YOUR INSTRUCTIONS
Continue the abstract on epidural analgesia versus oral morphine after video-assisted thoracic surgery, starting after its last sentence.

READING PASSAGE
--------------------

Epidural analgesia versus oral morphine for postoperative pain management following video-assisted thoracic surgery: A randomised, controlled, double-blind trial.
Background: The use of thoracic epidural analgesia for postoperative pain management in video-assisted thoracic surgery (VATS) is controversial. Still, the evidence on omitting it in favour of systemic opioids is inconclusive, and studies are small and non-blinded.
Objective: We aimed to compare pain after VATS using epidural analgesia or enteral opioids for postoperative pain management. A randomised, double-blind, controlled trial at a Danish tertiary hospital. Adult patients scheduled for VATS were assigned to multimodal non-opioid baseline analgesia supplemented with either thoracic epidural analgesia (TE Group) or oral morphine (OM Group) for postoperative pain management. We recorded pain five times a day, both at rest and during activity, using the Numeric Rating Scale (NRS) and categorised it into "acceptable pain" or "unacceptable pain". Unacceptable pain was defined as NRS (at rest) ≥3 or NRS (with activity) ≥5 when supplementary analgesics were given.
Methods: The primary outcomes were the proportions of patients experiencing "unacceptable pain" during the postoperative period and the use of intravenous "rescue" opioids.

--------------------

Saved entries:
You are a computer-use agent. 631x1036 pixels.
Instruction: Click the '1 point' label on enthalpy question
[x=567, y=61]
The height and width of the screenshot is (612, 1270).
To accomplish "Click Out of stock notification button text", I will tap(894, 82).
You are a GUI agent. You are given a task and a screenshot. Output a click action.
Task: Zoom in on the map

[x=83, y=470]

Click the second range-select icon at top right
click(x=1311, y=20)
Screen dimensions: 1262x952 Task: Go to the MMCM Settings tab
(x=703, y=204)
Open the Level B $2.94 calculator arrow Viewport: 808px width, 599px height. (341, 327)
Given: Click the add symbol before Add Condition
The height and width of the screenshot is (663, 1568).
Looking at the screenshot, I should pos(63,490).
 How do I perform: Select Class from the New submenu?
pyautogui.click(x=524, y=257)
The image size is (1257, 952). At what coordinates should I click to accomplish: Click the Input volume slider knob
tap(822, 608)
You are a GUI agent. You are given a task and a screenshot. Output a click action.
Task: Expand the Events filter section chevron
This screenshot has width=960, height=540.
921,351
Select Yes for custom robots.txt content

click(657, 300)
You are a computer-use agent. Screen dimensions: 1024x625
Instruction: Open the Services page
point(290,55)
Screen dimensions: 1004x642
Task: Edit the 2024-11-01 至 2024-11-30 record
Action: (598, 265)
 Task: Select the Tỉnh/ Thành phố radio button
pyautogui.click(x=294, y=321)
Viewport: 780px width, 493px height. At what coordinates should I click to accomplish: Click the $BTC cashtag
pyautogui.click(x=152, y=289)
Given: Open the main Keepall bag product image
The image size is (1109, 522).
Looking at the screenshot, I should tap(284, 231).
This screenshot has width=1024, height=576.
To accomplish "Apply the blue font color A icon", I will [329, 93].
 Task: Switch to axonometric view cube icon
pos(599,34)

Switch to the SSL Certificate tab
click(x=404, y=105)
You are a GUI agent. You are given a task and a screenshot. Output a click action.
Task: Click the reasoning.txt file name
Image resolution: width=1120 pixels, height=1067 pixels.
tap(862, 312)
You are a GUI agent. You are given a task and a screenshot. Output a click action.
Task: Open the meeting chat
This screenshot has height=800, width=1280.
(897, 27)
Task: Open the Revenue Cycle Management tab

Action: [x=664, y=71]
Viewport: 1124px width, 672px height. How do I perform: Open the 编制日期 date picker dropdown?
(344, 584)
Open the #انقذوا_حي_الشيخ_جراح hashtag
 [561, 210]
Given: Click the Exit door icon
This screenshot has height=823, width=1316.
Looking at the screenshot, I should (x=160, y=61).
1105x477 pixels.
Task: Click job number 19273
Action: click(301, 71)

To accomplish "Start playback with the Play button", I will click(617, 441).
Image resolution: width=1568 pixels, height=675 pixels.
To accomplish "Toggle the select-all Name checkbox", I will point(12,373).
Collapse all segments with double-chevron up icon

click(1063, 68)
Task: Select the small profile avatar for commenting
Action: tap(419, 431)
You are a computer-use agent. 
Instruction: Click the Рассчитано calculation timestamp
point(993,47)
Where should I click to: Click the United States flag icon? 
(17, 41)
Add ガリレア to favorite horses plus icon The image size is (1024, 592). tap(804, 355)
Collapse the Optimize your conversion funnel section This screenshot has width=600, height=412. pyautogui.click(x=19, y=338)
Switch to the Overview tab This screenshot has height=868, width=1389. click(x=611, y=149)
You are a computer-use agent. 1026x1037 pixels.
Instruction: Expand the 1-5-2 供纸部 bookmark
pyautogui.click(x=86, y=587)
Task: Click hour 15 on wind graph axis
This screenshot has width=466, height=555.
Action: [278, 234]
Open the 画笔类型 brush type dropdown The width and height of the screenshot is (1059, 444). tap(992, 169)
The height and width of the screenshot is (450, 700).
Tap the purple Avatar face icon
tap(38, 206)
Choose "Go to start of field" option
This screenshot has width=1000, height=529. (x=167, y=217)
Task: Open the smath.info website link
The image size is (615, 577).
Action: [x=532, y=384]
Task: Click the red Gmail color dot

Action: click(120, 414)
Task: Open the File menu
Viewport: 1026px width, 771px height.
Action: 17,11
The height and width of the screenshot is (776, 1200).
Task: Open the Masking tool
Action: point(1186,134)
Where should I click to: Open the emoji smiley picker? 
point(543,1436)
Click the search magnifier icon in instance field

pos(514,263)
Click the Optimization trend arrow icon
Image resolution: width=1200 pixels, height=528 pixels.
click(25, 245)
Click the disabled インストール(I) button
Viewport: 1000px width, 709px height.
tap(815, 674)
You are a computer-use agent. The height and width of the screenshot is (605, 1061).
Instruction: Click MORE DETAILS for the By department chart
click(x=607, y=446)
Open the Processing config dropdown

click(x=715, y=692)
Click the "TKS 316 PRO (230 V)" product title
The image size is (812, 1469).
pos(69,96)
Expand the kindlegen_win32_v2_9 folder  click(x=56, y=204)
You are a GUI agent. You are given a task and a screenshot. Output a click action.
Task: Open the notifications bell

--------------------

ANSWER SECTION
Results: Of the 161 included patients, 146 received the allocated treatment and their data were analysed. At rest, 34% of patients in the TE Group and 64% of patients in the OM Group experienced unacceptable pain during the study period, a significant between-group difference of 30% ( P < 0.0005). During activity these percentages were 32% of patients in the TE Group and 59% in the OM group, a difference of 27% ( P < 0.005). The median intravenous rescue morphine consumption during the study period was 4.5 [interquartile range (IQR), 0-10.0] mg in the TE Group and 7.5 [0-19.0] mg in the OM Group ( P < 0.005).
Conclusions: Epidural analgesia provided better pain relief after VATS than oral morphine. The between-group difference in rescue intravenous morphine consumption was statistically significant but clinically irrelevant. Background: ClinicalTrials.gov (NCT02359175).